-- Work order --
Which lines of the records contain "agent"? Collect every one of them.
##### Data records #####
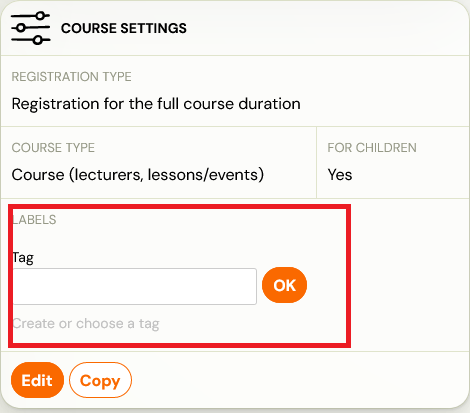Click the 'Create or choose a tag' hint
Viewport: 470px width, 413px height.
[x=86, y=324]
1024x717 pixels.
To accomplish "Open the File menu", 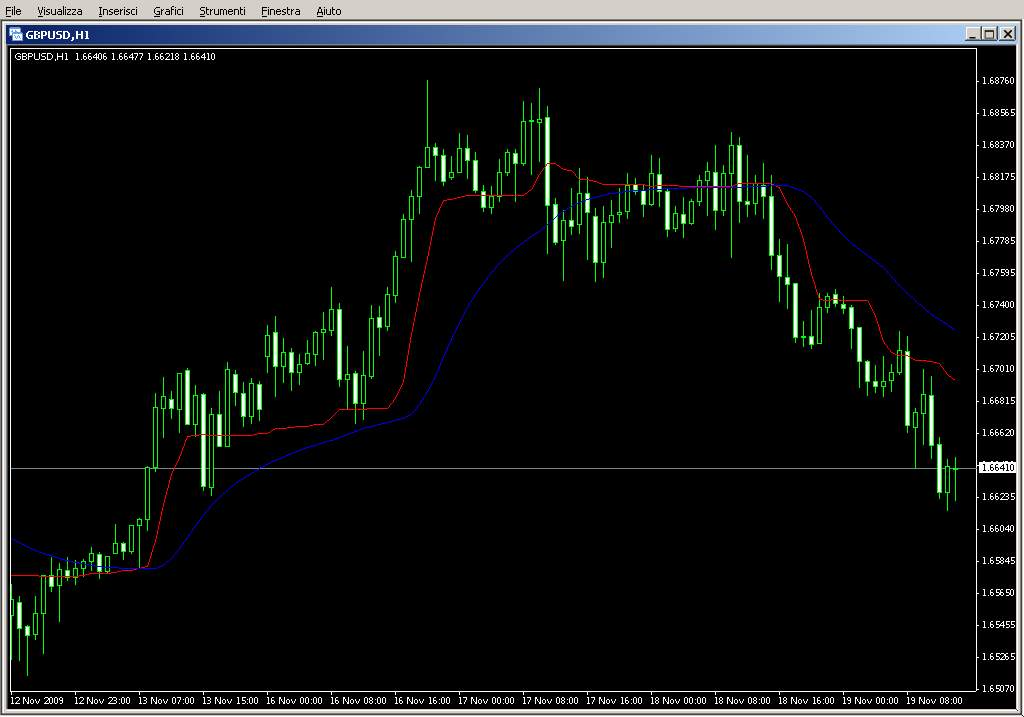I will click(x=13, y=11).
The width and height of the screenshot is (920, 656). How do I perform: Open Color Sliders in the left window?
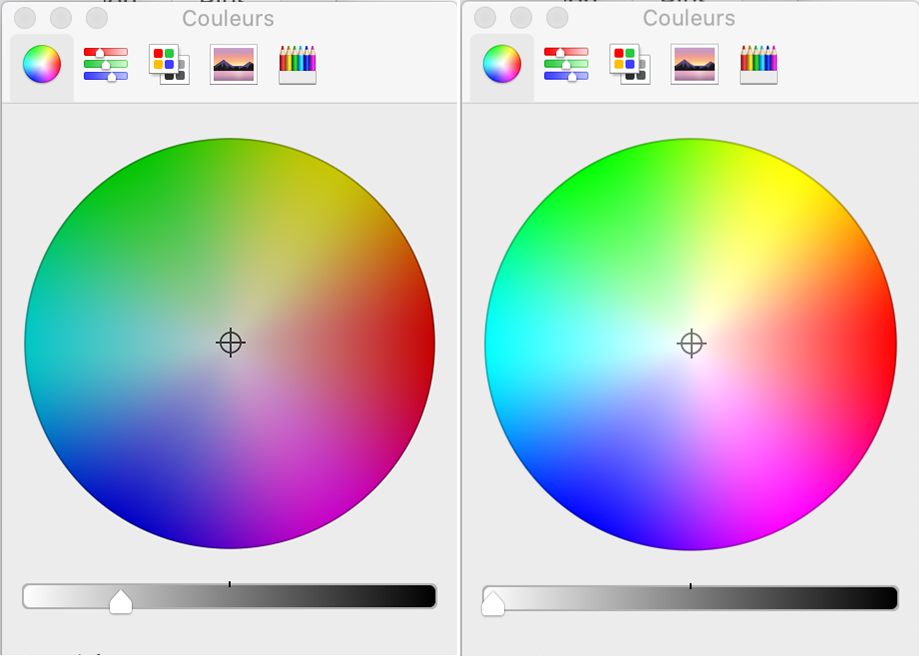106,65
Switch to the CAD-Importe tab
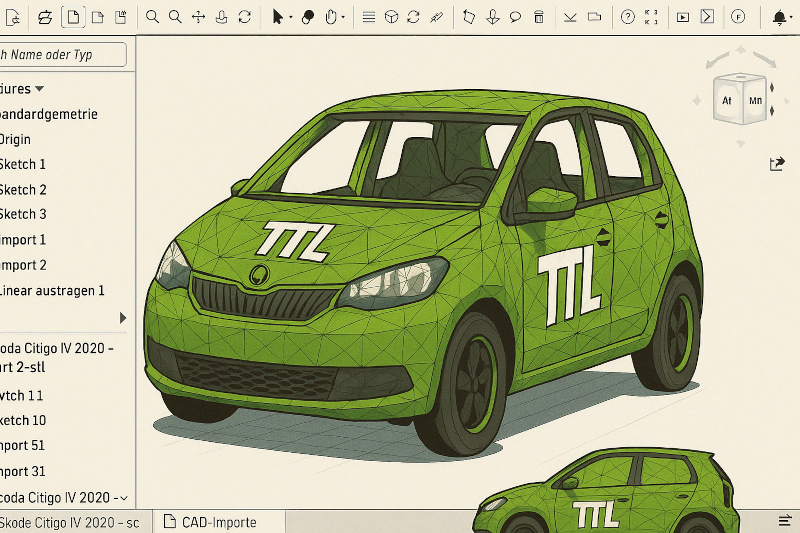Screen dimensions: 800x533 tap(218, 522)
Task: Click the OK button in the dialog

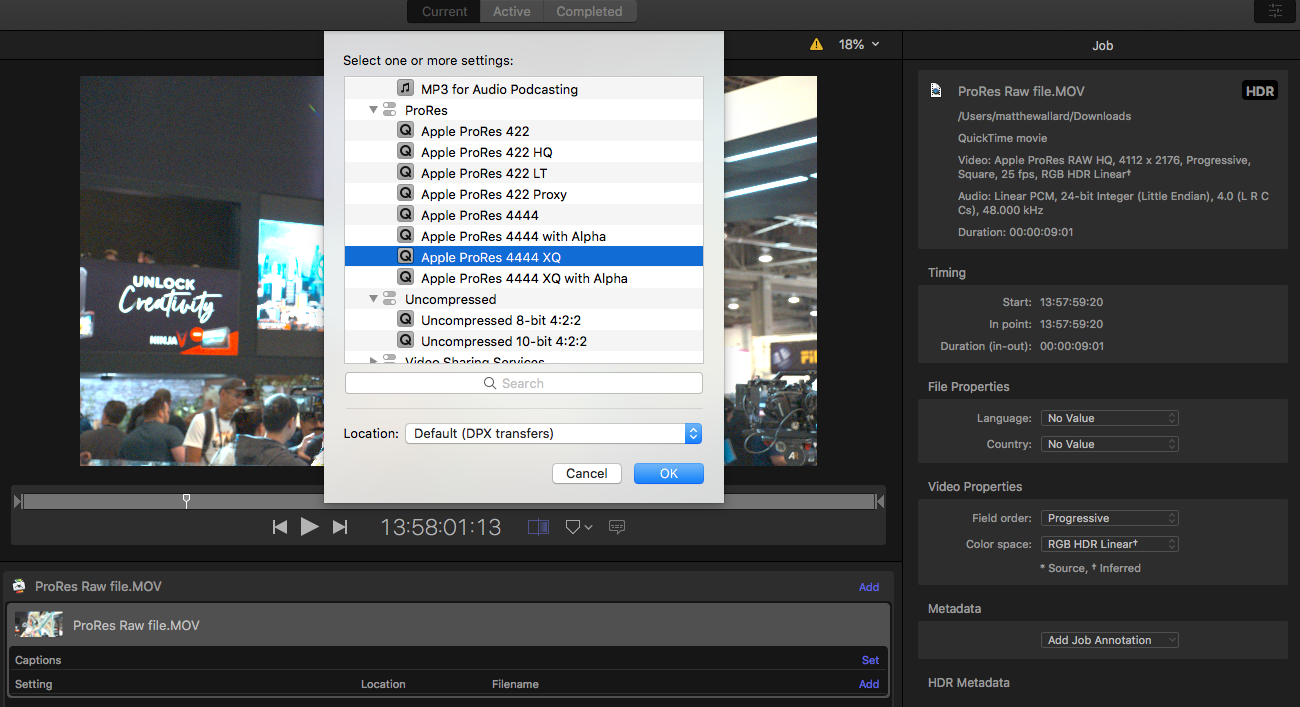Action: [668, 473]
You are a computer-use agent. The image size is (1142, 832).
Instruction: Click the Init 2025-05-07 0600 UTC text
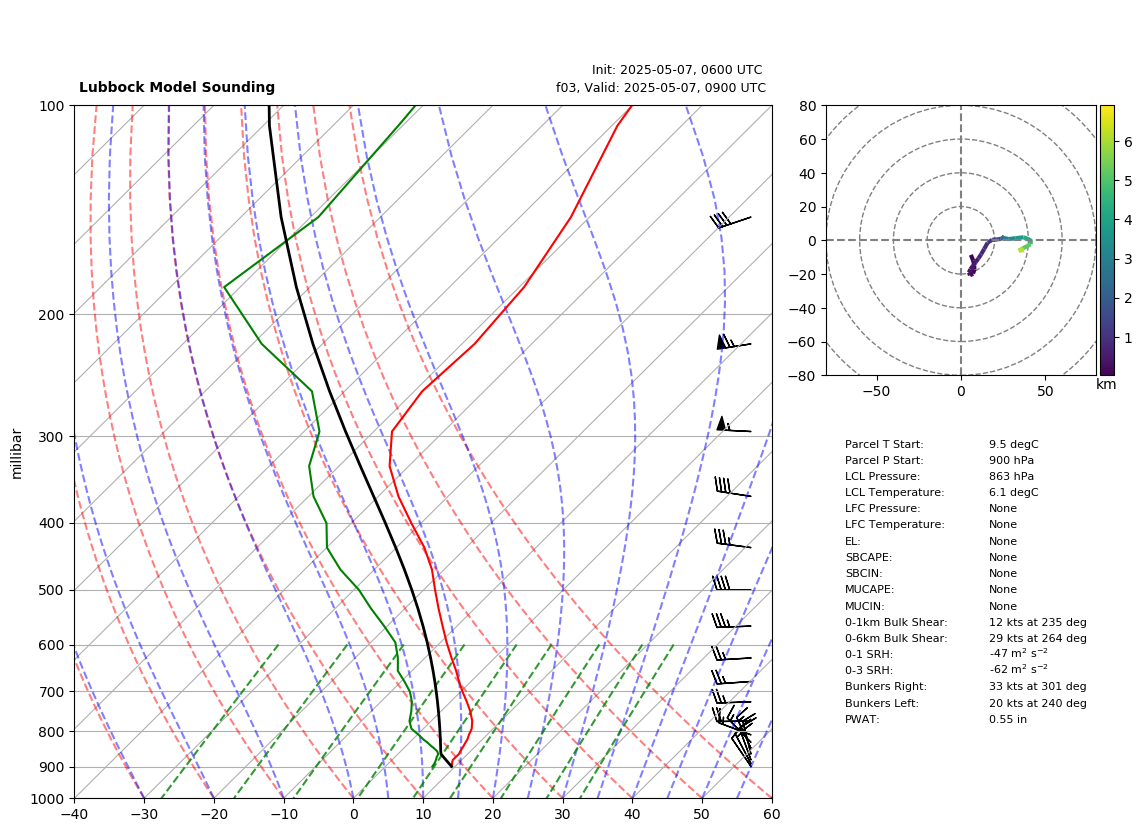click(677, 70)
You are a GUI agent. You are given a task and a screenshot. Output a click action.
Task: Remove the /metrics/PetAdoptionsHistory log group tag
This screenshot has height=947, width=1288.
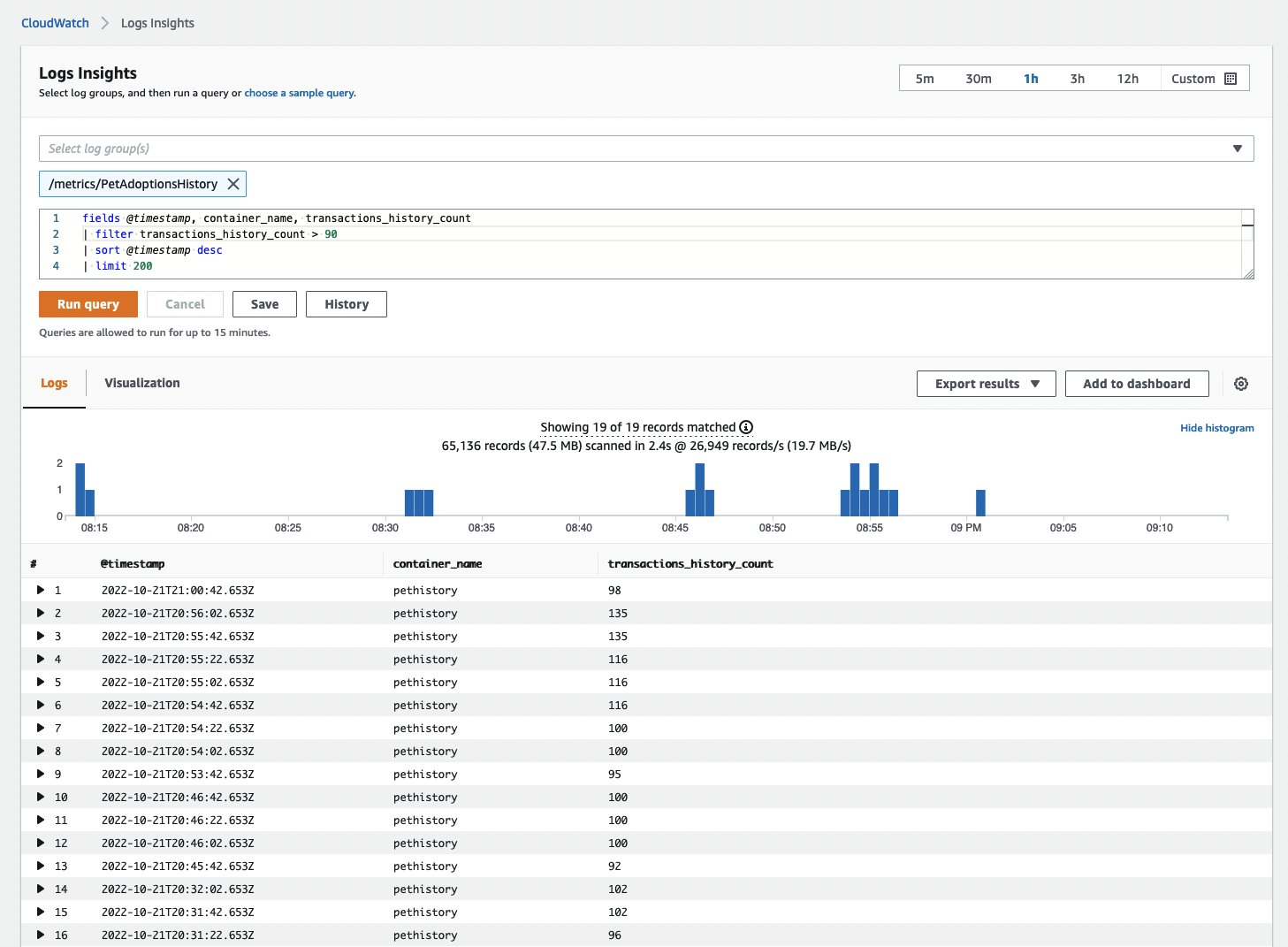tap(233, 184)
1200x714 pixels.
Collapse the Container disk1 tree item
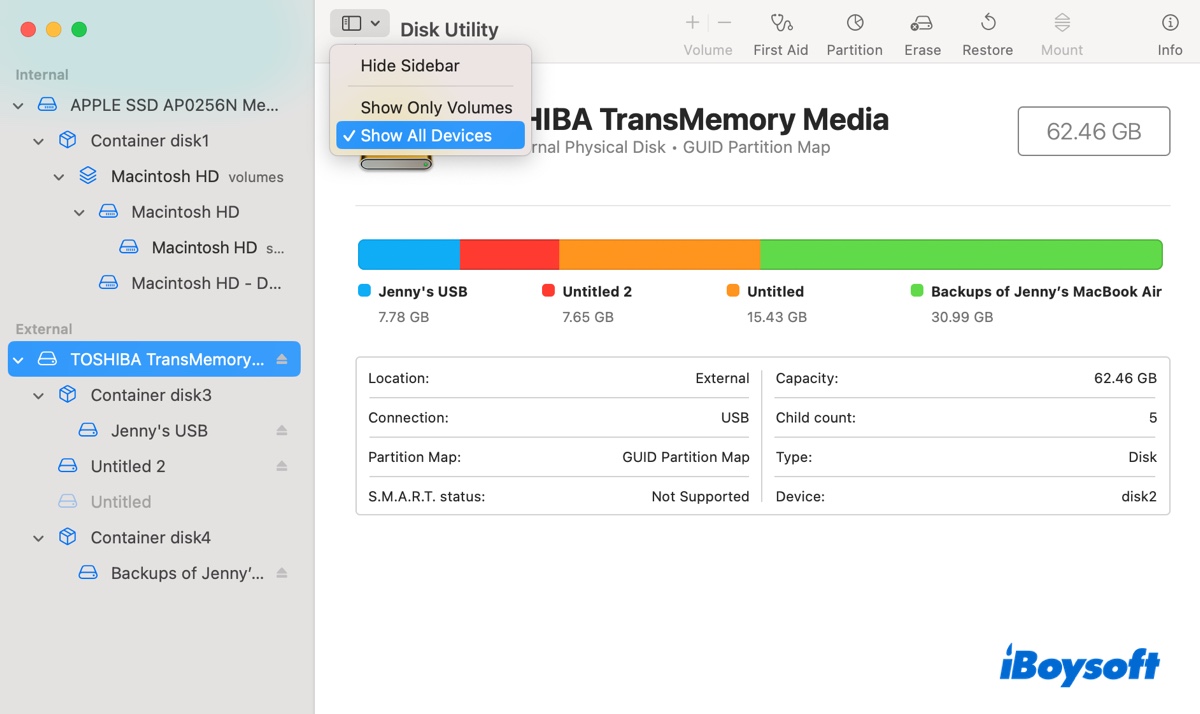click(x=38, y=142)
#####
-- Exercise output --
You are a computer-use agent. The image size is (1142, 832).
You are a GUI agent. You are given a task and a screenshot. Output a click action.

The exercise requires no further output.